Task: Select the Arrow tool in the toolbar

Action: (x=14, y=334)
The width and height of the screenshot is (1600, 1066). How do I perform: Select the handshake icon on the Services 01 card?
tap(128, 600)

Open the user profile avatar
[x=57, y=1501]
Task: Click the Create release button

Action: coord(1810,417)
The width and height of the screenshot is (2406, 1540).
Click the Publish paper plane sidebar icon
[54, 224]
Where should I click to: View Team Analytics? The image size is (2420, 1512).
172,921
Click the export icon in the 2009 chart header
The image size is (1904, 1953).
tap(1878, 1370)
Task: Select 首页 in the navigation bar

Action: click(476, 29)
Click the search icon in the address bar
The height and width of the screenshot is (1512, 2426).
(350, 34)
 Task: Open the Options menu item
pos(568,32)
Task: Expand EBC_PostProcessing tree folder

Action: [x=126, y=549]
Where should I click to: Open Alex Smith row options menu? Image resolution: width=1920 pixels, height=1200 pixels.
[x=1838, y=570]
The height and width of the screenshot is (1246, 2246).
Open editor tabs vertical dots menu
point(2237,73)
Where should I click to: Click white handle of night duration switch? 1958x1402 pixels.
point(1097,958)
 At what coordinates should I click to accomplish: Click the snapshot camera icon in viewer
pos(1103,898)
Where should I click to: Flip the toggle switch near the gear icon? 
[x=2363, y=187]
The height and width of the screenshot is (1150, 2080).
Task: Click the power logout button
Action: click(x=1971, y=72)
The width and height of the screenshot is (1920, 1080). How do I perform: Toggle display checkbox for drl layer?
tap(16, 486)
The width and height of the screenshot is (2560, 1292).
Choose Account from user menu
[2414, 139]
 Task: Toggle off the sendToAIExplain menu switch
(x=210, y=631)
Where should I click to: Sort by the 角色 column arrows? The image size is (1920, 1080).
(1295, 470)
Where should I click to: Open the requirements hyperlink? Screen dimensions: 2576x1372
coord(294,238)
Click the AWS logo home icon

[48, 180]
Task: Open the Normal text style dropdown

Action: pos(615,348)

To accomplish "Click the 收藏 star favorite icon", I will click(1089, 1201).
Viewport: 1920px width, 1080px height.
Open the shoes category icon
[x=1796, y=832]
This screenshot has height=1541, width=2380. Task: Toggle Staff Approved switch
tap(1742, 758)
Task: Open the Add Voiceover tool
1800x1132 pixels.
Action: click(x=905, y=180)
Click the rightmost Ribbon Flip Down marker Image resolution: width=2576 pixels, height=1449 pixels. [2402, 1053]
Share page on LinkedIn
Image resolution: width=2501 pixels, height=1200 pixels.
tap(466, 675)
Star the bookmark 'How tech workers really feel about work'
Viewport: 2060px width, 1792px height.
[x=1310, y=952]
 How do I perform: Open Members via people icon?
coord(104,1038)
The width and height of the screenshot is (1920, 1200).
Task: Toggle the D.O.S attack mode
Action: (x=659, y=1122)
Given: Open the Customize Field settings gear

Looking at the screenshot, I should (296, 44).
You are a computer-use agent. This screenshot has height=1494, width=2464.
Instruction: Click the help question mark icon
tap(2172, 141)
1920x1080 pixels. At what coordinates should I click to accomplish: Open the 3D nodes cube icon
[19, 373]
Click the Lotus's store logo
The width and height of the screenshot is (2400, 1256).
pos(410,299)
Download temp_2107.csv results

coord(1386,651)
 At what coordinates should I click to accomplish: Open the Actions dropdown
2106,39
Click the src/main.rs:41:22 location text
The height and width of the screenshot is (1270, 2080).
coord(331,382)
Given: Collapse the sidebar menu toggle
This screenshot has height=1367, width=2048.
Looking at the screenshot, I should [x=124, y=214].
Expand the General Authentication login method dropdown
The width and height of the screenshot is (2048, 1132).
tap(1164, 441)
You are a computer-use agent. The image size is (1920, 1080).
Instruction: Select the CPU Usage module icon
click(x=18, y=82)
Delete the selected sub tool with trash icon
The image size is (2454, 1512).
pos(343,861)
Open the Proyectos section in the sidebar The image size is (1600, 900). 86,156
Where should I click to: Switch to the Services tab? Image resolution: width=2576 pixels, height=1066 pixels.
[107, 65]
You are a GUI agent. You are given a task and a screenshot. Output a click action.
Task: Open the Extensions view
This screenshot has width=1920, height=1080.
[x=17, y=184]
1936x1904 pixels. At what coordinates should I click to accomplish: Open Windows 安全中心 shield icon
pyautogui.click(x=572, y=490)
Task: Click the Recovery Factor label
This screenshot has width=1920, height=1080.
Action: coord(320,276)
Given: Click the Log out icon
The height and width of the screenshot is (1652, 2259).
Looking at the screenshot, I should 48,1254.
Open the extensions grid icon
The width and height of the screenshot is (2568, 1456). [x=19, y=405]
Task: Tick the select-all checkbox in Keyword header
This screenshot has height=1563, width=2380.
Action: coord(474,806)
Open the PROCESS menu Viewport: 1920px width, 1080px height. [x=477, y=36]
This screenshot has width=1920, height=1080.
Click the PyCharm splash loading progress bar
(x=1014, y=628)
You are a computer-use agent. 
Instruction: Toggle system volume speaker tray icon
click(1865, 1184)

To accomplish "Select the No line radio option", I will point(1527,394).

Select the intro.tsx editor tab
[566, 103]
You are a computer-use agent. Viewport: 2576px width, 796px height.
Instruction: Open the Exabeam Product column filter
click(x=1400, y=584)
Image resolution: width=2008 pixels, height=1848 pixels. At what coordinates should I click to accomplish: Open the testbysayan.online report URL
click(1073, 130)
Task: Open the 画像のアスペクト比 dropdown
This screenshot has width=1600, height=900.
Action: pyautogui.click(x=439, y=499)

| REQUIRED ACTION |
Please make the answer a complete, exact reproduction of the records.

| ANSWER BOX |
Task: Select the Arrow tool in the toolbar

Action: (x=14, y=334)
The width and height of the screenshot is (1600, 1066). How do I perform: Select the handshake icon on the Services 01 card?
tap(128, 600)

Open the user profile avatar
[x=57, y=1501]
Task: Click the Create release button

Action: coord(1810,417)
The width and height of the screenshot is (2406, 1540).
Click the Publish paper plane sidebar icon
[54, 224]
Where should I click to: View Team Analytics? The image size is (2420, 1512).
172,921
Click the export icon in the 2009 chart header
The image size is (1904, 1953).
tap(1878, 1370)
Task: Select 首页 in the navigation bar

Action: click(476, 29)
Click the search icon in the address bar
The height and width of the screenshot is (1512, 2426).
(350, 34)
 Task: Open the Options menu item
pos(568,32)
Task: Expand EBC_PostProcessing tree folder

Action: [x=126, y=549]
Where should I click to: Open Alex Smith row options menu? Image resolution: width=1920 pixels, height=1200 pixels.
[x=1838, y=570]
The height and width of the screenshot is (1246, 2246).
Open editor tabs vertical dots menu
point(2237,73)
Where should I click to: Click white handle of night duration switch? 1958x1402 pixels.
point(1097,958)
 At what coordinates should I click to accomplish: Click the snapshot camera icon in viewer
pos(1103,898)
Where should I click to: Flip the toggle switch near the gear icon? 
[x=2363, y=187]
The height and width of the screenshot is (1150, 2080).
Task: Click the power logout button
Action: click(x=1971, y=72)
The width and height of the screenshot is (1920, 1080). How do I perform: Toggle display checkbox for drl layer?
tap(16, 486)
The width and height of the screenshot is (2560, 1292).
Choose Account from user menu
[2414, 139]
 Task: Toggle off the sendToAIExplain menu switch
(x=210, y=631)
Where should I click to: Sort by the 角色 column arrows? The image size is (1920, 1080).
(1295, 470)
Where should I click to: Open the requirements hyperlink? Screen dimensions: 2576x1372
coord(294,238)
Click the AWS logo home icon

[48, 180]
Task: Open the Normal text style dropdown

Action: pos(615,348)

To accomplish "Click the 收藏 star favorite icon", I will click(1089, 1201).
Viewport: 1920px width, 1080px height.
Open the shoes category icon
[x=1796, y=832]
This screenshot has height=1541, width=2380. Task: Toggle Staff Approved switch
tap(1742, 758)
Task: Open the Add Voiceover tool
1800x1132 pixels.
Action: click(x=905, y=180)
Click the rightmost Ribbon Flip Down marker Image resolution: width=2576 pixels, height=1449 pixels. [2402, 1053]
Share page on LinkedIn
Image resolution: width=2501 pixels, height=1200 pixels.
tap(466, 675)
Star the bookmark 'How tech workers really feel about work'
Viewport: 2060px width, 1792px height.
[x=1310, y=952]
 How do I perform: Open Members via people icon?
coord(104,1038)
The width and height of the screenshot is (1920, 1200).
Task: Toggle the D.O.S attack mode
Action: (x=659, y=1122)
Given: Open the Customize Field settings gear

Looking at the screenshot, I should (296, 44).
You are a computer-use agent. This screenshot has height=1494, width=2464.
Instruction: Click the help question mark icon
tap(2172, 141)
1920x1080 pixels. At what coordinates should I click to accomplish: Open the 3D nodes cube icon
[19, 373]
Click the Lotus's store logo
The width and height of the screenshot is (2400, 1256).
pos(410,299)
Download temp_2107.csv results

coord(1386,651)
 At what coordinates should I click to accomplish: Open the Actions dropdown
2106,39
Click the src/main.rs:41:22 location text
The height and width of the screenshot is (1270, 2080).
coord(331,382)
Given: Collapse the sidebar menu toggle
This screenshot has height=1367, width=2048.
Looking at the screenshot, I should [x=124, y=214].
Expand the General Authentication login method dropdown
The width and height of the screenshot is (2048, 1132).
tap(1164, 441)
You are a computer-use agent. The image size is (1920, 1080).
Instruction: Select the CPU Usage module icon
click(x=18, y=82)
Delete the selected sub tool with trash icon
The image size is (2454, 1512).
pos(343,861)
Open the Proyectos section in the sidebar The image size is (1600, 900). 86,156
Where should I click to: Switch to the Services tab? Image resolution: width=2576 pixels, height=1066 pixels.
[107, 65]
You are a GUI agent. You are given a task and a screenshot. Output a click action.
Task: Open the Extensions view
This screenshot has width=1920, height=1080.
[x=17, y=184]
1936x1904 pixels. At what coordinates should I click to accomplish: Open Windows 安全中心 shield icon
pyautogui.click(x=572, y=490)
Task: Click the Recovery Factor label
This screenshot has width=1920, height=1080.
Action: coord(320,276)
Given: Click the Log out icon
The height and width of the screenshot is (1652, 2259).
Looking at the screenshot, I should 48,1254.
Open the extensions grid icon
The width and height of the screenshot is (2568, 1456). [x=19, y=405]
Task: Tick the select-all checkbox in Keyword header
This screenshot has height=1563, width=2380.
Action: coord(474,806)
Open the PROCESS menu Viewport: 1920px width, 1080px height. [x=477, y=36]
This screenshot has width=1920, height=1080.
Click the PyCharm splash loading progress bar
(x=1014, y=628)
You are a computer-use agent. 
Instruction: Toggle system volume speaker tray icon
click(1865, 1184)

To accomplish "Select the No line radio option", I will point(1527,394).

Select the intro.tsx editor tab
[566, 103]
You are a computer-use agent. Viewport: 2576px width, 796px height.
Instruction: Open the Exabeam Product column filter
click(x=1400, y=584)
Image resolution: width=2008 pixels, height=1848 pixels. At what coordinates should I click to accomplish: Open the testbysayan.online report URL
click(1073, 130)
Task: Open the 画像のアスペクト比 dropdown
This screenshot has width=1600, height=900.
Action: pyautogui.click(x=439, y=499)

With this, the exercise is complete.